◆ **AVAILABLE DATA**:
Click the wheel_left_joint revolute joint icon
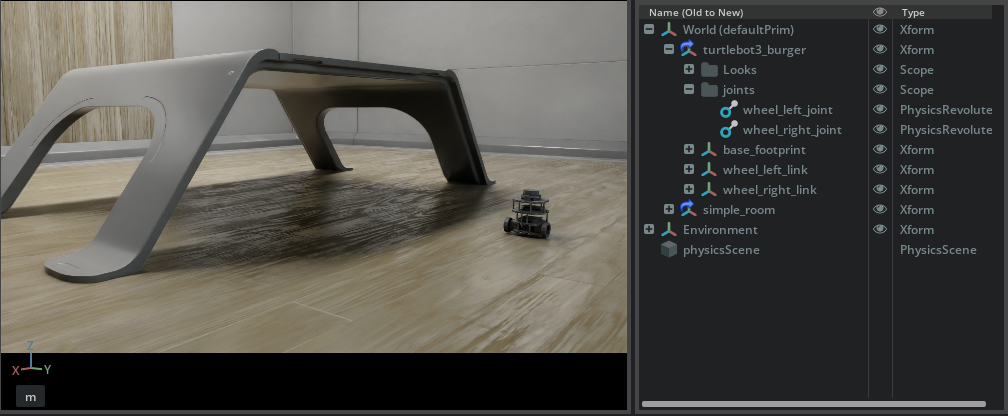 click(729, 110)

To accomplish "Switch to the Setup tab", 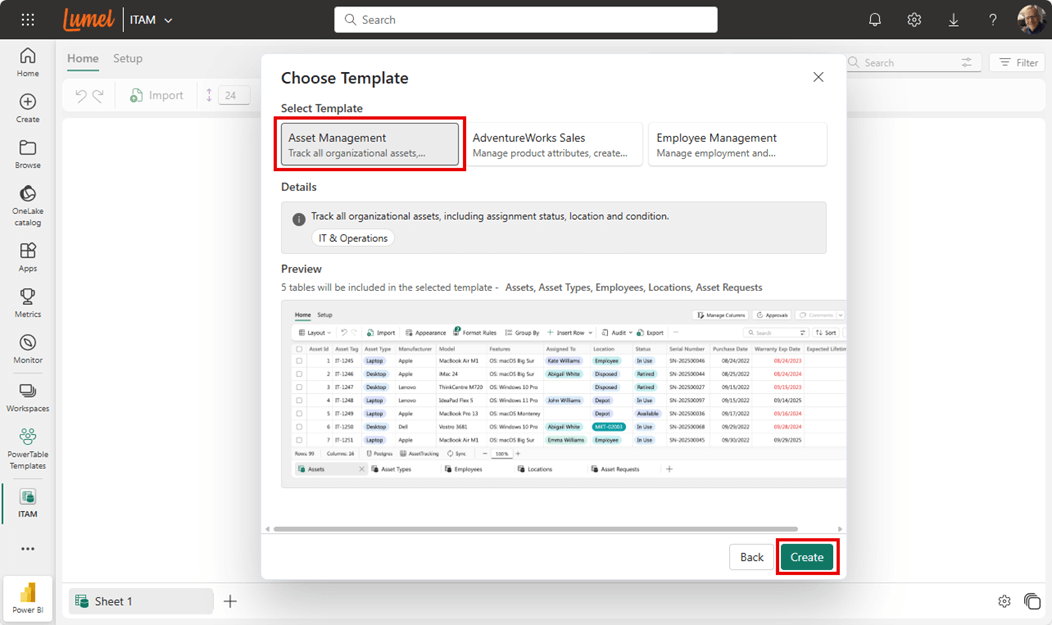I will click(128, 59).
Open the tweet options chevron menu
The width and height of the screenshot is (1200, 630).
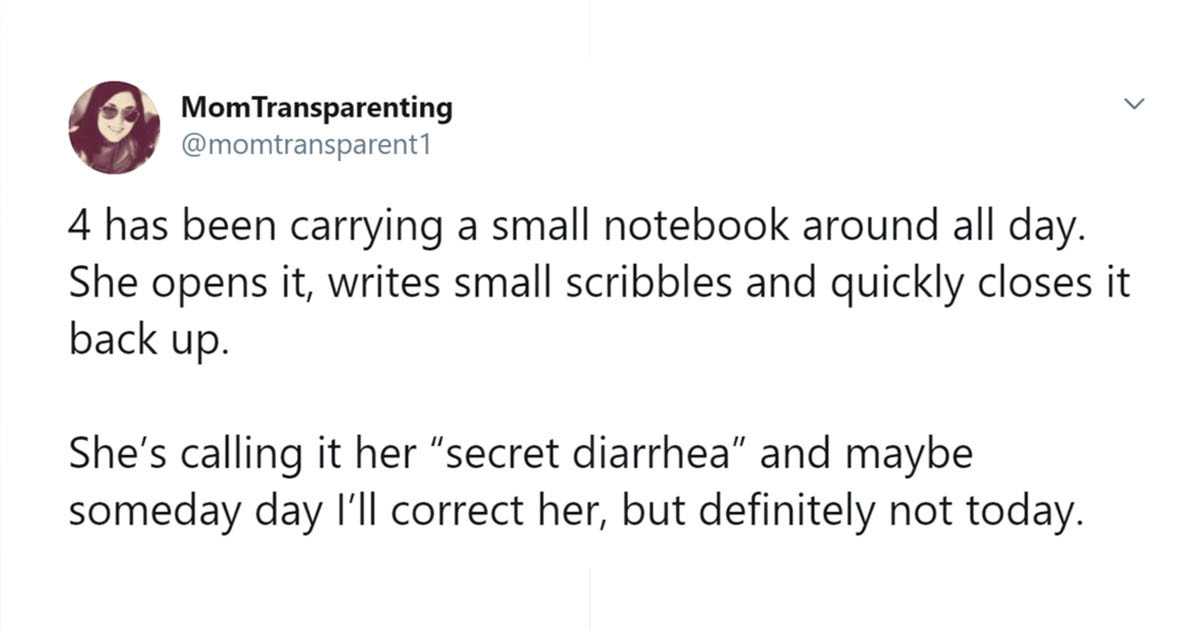1133,104
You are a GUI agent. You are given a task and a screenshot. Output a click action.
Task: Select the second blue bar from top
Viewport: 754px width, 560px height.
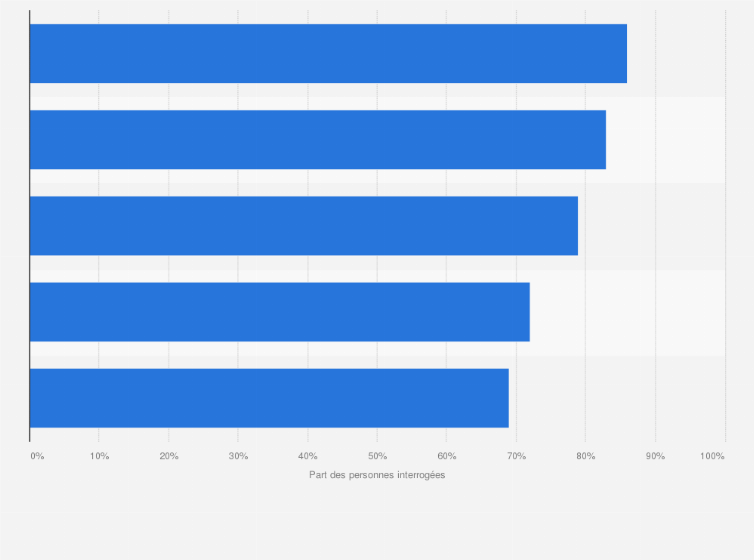(318, 140)
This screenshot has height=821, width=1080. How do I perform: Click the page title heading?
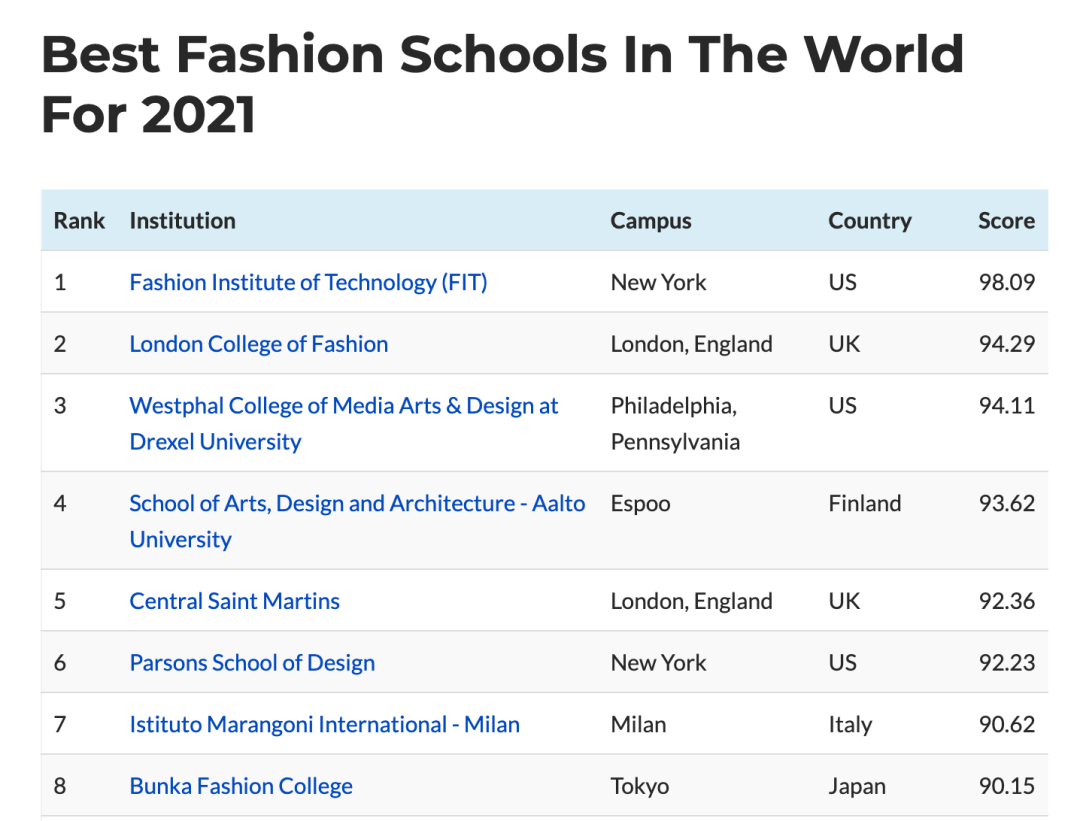pos(502,84)
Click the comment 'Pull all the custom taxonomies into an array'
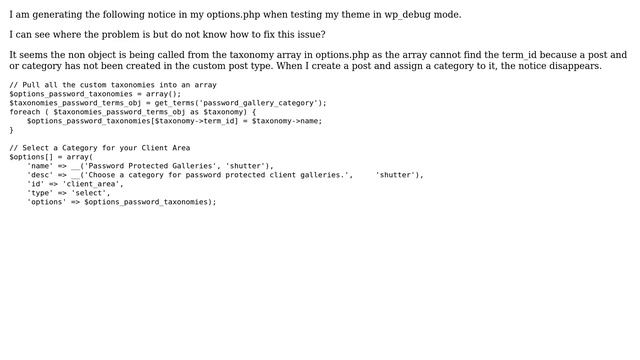 point(113,85)
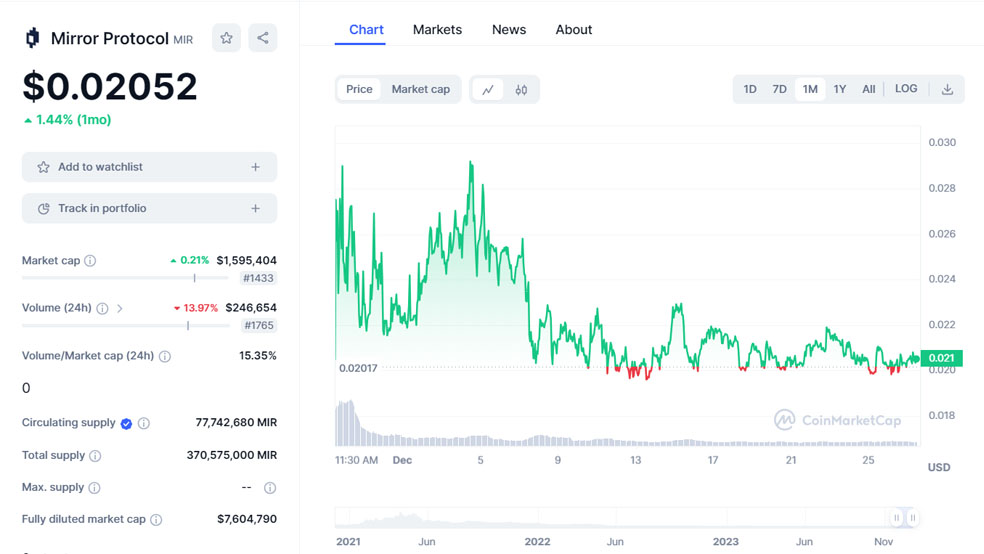Download chart data using download icon
The image size is (984, 554).
(x=947, y=90)
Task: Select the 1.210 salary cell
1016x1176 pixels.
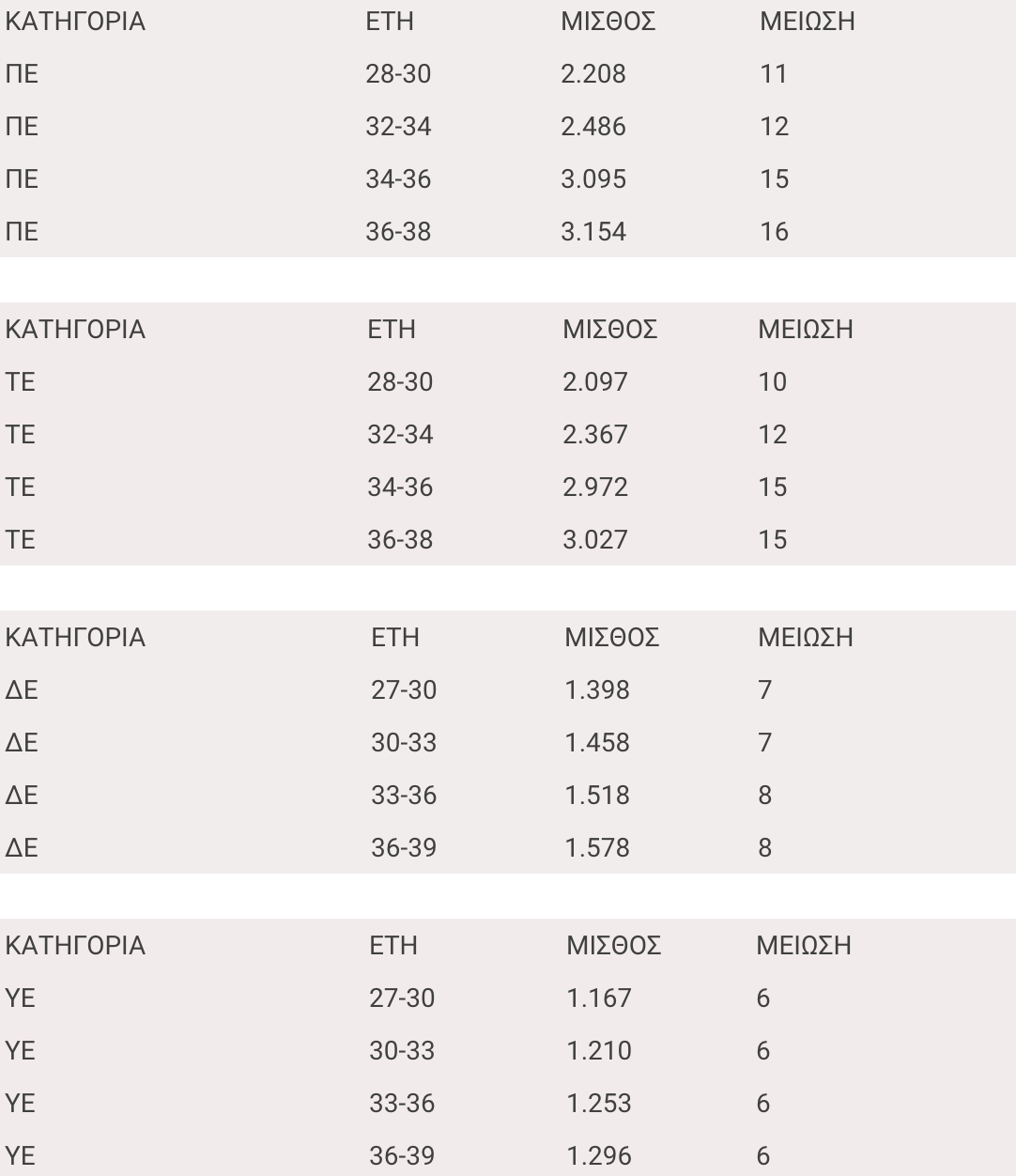Action: point(598,1051)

◆ **WHAT IS NEEDED**:
Copy the rows verbatim, starting at the line that contains "Click the comment" and ending at the last line of the rows. Leave out the pictures.

◆ **TASK OUTPUT**:
Click the comment 'Pull all the custom taxonomies into an array'
 point(113,85)
Download chart data using download icon
The image size is (984, 554).
(x=947, y=90)
Task: Select the 1.210 salary cell
1016x1176 pixels.
Action: point(598,1051)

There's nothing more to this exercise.